Coordinate data for items:
════════

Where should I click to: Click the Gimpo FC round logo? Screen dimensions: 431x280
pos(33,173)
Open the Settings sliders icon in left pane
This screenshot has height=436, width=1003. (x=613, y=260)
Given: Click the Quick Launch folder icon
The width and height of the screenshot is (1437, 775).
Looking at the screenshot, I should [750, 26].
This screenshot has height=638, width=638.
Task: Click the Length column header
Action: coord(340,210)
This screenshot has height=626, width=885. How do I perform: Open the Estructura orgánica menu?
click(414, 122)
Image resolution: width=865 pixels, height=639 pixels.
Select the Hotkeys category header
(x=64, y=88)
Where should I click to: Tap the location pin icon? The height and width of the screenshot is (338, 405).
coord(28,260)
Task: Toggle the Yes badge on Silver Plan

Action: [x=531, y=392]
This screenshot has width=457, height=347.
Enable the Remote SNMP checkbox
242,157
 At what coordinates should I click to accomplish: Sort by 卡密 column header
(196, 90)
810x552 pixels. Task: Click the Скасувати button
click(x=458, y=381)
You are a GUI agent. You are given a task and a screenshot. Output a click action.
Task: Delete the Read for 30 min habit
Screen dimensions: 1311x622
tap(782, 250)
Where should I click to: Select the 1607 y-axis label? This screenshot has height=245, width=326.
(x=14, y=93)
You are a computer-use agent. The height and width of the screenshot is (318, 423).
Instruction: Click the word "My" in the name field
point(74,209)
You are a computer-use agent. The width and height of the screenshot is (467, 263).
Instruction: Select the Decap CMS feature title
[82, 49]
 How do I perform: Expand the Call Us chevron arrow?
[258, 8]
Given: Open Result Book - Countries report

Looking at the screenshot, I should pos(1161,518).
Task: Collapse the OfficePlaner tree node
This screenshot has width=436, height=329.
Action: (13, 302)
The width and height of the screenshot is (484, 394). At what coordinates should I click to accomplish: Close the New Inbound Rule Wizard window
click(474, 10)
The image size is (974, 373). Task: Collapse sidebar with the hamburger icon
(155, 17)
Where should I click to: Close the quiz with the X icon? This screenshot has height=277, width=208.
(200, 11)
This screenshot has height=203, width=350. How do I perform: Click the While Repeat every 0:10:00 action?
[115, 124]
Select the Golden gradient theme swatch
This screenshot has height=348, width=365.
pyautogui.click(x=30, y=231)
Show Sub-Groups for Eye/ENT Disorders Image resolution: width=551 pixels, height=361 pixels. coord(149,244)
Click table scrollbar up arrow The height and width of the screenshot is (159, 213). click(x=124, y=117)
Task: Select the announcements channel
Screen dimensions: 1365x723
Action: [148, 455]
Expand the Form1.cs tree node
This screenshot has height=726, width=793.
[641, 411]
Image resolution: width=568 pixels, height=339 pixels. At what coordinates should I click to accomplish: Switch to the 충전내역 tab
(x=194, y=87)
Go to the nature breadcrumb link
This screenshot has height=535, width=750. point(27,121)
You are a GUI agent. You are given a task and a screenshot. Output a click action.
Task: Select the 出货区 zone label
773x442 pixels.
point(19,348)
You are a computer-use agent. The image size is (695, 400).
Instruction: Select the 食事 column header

════════

Reproduce every line above word for word, changing nothing.

## [Output]
Where should I click to: Click the Gimpo FC round logo? Screen dimensions: 431x280
pos(33,173)
Open the Settings sliders icon in left pane
This screenshot has height=436, width=1003. (x=613, y=260)
Given: Click the Quick Launch folder icon
The width and height of the screenshot is (1437, 775).
Looking at the screenshot, I should [750, 26].
This screenshot has height=638, width=638.
Task: Click the Length column header
Action: coord(340,210)
This screenshot has height=626, width=885. How do I perform: Open the Estructura orgánica menu?
click(414, 122)
Image resolution: width=865 pixels, height=639 pixels.
Select the Hotkeys category header
(x=64, y=88)
Where should I click to: Tap the location pin icon? The height and width of the screenshot is (338, 405).
coord(28,260)
Task: Toggle the Yes badge on Silver Plan

Action: [x=531, y=392]
This screenshot has width=457, height=347.
Enable the Remote SNMP checkbox
242,157
 At what coordinates should I click to accomplish: Sort by 卡密 column header
(196, 90)
810x552 pixels. Task: Click the Скасувати button
click(x=458, y=381)
You are a GUI agent. You are given a task and a screenshot. Output a click action.
Task: Delete the Read for 30 min habit
Screen dimensions: 1311x622
tap(782, 250)
Where should I click to: Select the 1607 y-axis label? This screenshot has height=245, width=326.
(x=14, y=93)
You are a computer-use agent. The height and width of the screenshot is (318, 423).
Instruction: Click the word "My" in the name field
point(74,209)
You are a computer-use agent. The width and height of the screenshot is (467, 263).
Instruction: Select the Decap CMS feature title
[82, 49]
 How do I perform: Expand the Call Us chevron arrow?
[258, 8]
Given: Open Result Book - Countries report

Looking at the screenshot, I should pos(1161,518).
Task: Collapse the OfficePlaner tree node
This screenshot has width=436, height=329.
Action: (13, 302)
The width and height of the screenshot is (484, 394). At what coordinates should I click to accomplish: Close the New Inbound Rule Wizard window
click(474, 10)
The image size is (974, 373). Task: Collapse sidebar with the hamburger icon
(155, 17)
Where should I click to: Close the quiz with the X icon? This screenshot has height=277, width=208.
(200, 11)
This screenshot has height=203, width=350. How do I perform: Click the While Repeat every 0:10:00 action?
[115, 124]
Select the Golden gradient theme swatch
This screenshot has height=348, width=365.
pyautogui.click(x=30, y=231)
Show Sub-Groups for Eye/ENT Disorders Image resolution: width=551 pixels, height=361 pixels. coord(149,244)
Click table scrollbar up arrow The height and width of the screenshot is (159, 213). click(x=124, y=117)
Task: Select the announcements channel
Screen dimensions: 1365x723
Action: [148, 455]
Expand the Form1.cs tree node
This screenshot has height=726, width=793.
[641, 411]
Image resolution: width=568 pixels, height=339 pixels. At what coordinates should I click to accomplish: Switch to the 충전내역 tab
(x=194, y=87)
Go to the nature breadcrumb link
This screenshot has height=535, width=750. point(27,121)
You are a GUI agent. You are given a task and a screenshot. Output a click action.
Task: Select the 出货区 zone label
773x442 pixels.
point(19,348)
You are a computer-use agent. The image size is (695, 400).
Instruction: Select the 食事 column header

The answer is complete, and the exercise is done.